Home › Forums › OpenEars plugins › RapidEars startRealtimeListeningWithLanguageModelAtPath memory leaks › Reply To: RapidEars startRealtimeListeningWithLanguageModelAtPath memory leaks
I’ve removed a couple of our side discussions in this thread so it’s easier for later readers who need to get an overview on related issues to get through it quickly – hope you don’t mind since the extra discussion was my fault. Today there is a new OpenEars and RapidEars version 2.502 (more info at https://changelogs.politepix.com and downloadable from https://www.politepix.com/openears and your registered framework customer account) which should fix this issue you’ve reported. Before we talk about it more I wanted to clarify what this update fixes.
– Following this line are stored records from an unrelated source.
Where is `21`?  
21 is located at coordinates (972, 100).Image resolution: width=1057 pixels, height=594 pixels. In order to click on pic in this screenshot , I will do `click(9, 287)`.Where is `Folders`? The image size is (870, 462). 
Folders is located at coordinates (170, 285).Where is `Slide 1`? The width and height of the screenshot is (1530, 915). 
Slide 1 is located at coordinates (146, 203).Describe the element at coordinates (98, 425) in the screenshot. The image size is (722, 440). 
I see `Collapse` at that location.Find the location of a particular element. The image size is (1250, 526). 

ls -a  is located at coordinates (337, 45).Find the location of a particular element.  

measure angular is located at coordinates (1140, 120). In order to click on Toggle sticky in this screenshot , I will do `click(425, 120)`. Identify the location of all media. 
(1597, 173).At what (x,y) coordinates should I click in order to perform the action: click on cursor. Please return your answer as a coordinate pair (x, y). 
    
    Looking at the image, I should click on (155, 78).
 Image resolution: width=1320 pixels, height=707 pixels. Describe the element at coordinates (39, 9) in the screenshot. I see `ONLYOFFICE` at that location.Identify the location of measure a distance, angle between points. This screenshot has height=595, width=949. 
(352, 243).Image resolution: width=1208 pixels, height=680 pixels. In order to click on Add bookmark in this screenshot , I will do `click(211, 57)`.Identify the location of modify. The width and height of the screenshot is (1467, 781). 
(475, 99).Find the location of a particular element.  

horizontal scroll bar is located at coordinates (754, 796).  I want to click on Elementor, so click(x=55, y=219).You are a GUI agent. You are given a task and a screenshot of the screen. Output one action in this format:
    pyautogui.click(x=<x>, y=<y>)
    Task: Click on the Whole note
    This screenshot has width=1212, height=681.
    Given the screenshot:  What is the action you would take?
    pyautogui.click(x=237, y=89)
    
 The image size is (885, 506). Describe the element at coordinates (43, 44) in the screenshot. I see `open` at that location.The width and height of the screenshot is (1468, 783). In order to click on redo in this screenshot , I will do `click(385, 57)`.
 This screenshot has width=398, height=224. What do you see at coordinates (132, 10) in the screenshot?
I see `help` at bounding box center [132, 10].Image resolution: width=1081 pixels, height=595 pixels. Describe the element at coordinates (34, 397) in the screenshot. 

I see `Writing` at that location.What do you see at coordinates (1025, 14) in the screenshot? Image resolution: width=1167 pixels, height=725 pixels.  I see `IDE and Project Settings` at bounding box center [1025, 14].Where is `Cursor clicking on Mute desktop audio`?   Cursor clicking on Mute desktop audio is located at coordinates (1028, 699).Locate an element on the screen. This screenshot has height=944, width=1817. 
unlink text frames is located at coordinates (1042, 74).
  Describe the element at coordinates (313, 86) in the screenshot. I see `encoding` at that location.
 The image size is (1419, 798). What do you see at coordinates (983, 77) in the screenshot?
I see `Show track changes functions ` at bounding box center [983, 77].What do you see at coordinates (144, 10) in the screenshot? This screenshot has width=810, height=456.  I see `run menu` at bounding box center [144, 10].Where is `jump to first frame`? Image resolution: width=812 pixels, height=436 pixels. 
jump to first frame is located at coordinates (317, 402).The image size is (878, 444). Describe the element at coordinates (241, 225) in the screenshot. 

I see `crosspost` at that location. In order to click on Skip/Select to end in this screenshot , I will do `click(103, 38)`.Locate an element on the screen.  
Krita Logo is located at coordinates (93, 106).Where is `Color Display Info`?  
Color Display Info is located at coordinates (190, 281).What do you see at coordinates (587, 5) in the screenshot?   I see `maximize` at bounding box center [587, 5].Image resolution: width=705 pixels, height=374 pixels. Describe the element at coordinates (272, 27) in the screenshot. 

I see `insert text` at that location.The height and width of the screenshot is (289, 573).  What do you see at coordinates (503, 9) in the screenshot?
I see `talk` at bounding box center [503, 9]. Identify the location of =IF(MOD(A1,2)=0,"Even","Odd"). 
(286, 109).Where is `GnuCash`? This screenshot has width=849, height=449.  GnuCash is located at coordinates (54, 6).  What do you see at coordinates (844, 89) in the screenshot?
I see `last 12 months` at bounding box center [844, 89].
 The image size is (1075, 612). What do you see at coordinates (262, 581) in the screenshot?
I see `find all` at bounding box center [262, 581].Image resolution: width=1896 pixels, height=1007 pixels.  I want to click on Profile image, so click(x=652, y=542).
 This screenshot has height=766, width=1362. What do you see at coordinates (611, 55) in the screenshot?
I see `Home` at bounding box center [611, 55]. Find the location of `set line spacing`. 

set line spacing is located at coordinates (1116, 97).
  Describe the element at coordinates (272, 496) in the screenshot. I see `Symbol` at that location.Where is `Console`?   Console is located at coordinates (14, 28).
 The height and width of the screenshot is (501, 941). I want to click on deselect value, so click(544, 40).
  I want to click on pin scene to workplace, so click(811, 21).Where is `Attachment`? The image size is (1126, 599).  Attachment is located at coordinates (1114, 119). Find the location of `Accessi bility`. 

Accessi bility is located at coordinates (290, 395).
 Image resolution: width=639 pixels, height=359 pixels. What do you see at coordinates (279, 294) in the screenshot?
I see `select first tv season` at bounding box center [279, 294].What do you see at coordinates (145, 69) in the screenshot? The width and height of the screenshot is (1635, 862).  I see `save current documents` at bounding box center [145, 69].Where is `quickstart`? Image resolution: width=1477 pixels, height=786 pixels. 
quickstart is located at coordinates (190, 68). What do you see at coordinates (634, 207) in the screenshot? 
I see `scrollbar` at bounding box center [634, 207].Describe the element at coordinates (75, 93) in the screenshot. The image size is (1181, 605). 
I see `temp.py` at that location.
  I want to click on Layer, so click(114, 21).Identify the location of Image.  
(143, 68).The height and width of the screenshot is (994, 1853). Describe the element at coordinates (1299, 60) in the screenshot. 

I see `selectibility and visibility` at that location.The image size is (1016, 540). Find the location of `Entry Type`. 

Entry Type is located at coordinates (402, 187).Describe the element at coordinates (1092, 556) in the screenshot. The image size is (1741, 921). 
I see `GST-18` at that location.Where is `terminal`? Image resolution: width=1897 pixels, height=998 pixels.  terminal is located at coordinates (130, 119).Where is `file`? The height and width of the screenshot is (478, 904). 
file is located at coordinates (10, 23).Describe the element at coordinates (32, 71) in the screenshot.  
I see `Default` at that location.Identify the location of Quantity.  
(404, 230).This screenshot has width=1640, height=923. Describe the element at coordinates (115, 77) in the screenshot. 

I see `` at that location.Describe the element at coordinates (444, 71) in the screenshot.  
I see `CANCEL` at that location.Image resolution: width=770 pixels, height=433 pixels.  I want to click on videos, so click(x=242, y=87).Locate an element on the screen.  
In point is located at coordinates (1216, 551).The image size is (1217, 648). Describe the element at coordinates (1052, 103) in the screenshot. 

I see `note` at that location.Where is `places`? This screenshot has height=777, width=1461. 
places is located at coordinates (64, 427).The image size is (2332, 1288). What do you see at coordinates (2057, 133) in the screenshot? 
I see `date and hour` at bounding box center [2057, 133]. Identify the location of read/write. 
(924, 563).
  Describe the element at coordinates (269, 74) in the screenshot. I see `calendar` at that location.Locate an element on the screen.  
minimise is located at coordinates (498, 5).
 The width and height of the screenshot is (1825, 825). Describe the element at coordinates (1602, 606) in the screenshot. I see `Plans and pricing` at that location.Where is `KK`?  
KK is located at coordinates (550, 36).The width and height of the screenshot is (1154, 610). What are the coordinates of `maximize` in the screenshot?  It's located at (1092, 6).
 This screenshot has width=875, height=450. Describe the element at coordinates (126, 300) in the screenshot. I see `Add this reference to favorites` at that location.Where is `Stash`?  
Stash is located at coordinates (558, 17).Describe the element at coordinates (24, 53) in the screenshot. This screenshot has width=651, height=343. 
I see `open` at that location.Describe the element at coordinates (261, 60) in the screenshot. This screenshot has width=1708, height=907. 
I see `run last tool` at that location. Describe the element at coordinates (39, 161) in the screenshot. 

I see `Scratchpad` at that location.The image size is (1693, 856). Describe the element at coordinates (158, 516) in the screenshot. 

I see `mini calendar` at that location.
We’ve talked about four different things in this discussion:
1. Actual leaks in Sphinx which we’ve established are very tiny,
2. Normally-increasing memory usage from OpenEars due to a growing buffer size from longer utterances,
3. The usage of much larger amounts of memory which is then normally released after there is a hypothesis,
4. Large amounts of memory not reclaimable after stopping when there is a big search in progress during the attempted stop.
I think we covered 1 & 2 pretty well earlier in the discussion, so let’s agree to just discuss 3 & 4 now that the updates are out, if that’s OK.
The OpenEars and RapidEars 2.502 updates should fix #4, which is a serious bug and which I’m really happy you told me about and showed me an example of, thank you. In general the updates should also allow faster stops when there is a big search in progress at stopping time, even setting aside the memory usage. Please be so kind as to check this out thoroughly and let me know if it stops the bad memory events at stopping time, and also let me know if you see anything bad due to the changes. The one case which was in your replication cases but which isn’t necessary to test or report is what happens to memory when the app hangs or exits due to the demo framework timing out – this is expected to not be graceful, so the memory usage under those circumstances at the very end of the app session isn’t an issue. In your case you should be able to test against your registered 2.502 framework instead of the demo.
#3 is a more complicated subject and not really a bug as far as I can see, so I wanted to explain it a little bit. I couldn’t actually replicate the situation you were seeing with extremely large allocations during an utterance, although I worked very hard to do so, setting up an external speaker system so I could play your office audio out loud into various device microphones since it didn’t replicate with test file playback. I couldn’t ever get the big memory usage to replicate, but I could see some smaller allocations which were nonetheless bigger than I would have preferred. I believe this is a bit more of an implementation issue than a bug, with a couple of root causes:
• There are some strange noises with unusual echo and doppler in the recordings. I don’t know whether there is some kind of industrial noise in the background where you work, whether this is an artifact of the device mic (it could be a strange result of echo cancelling past a certain physical distance from the mic or similar) or even if it is an artifact of SaveThatWave, but I’ve never heard it before on SaveThatWave recordings so I think it was either really there in the environment or it is a peculiarity of the mic and hardware and usage distance. In any case, this type of audio artifact causes unexpected results with speech recognition and I’ve had the experience that it adds confusion to word searches.
• In the code you shared, the jobs of vadThreshold and Rejecto weight are reversed. Normally you want the highest possible vadThreshold which still allows intentional speech to be perceived by OpenEars, then you add Rejecto to work against real speech that isn’t part of your model, and then after adding Rejecto, in relatively uncommon cases, you can increase the weight a little. In this code, the vadThreshold is left at the default although it is resulting in all environmental sounds being treated as speech (leading to all the null hyps in every recognition round), and then there is the maximum possible Rejecto weight so that nearly all of the speech (which is really incidental noise) is first completely processed and then rejected. In RapidEars, this results in very large search spaces, because every noise is a potential word, but every word has to be analyzed using the smallest possible speech units which can occur in any combination, because your actual vocabulary is weighted very low in probability, and reject-able sounds are rated very high due to the weighting. In combination with the odd noises, this leads to the big, slow hypothesis searches as a result of non-speech, which can be seen in the logs and the profile. Although I couldn’t replicate the memory usage, I believe it is happening, and I think it is due to this circumstance.
It is my expectation that if you turn off Rejecto and first find the right vadThreshold (probably at least 2.5) and then afterwards add in a normally-weighted Rejecto model, you should see more normal memory usage and probably more accuracy. I have made a decision not to make code changes for #3 because it would have big side-effects, and I think it is due to a circumstance which would be better to address via implementation. I am still open to seeing an example which replicates consistently from a test file and giving it more consideration, but so far I haven’t been able to witness it directly so my sense is that it is bound to the environment and the vadThreshold/weight issue.
Let me know how the new stopping behavior works for you, and thanks again for providing so much info about this bug so I could fix it.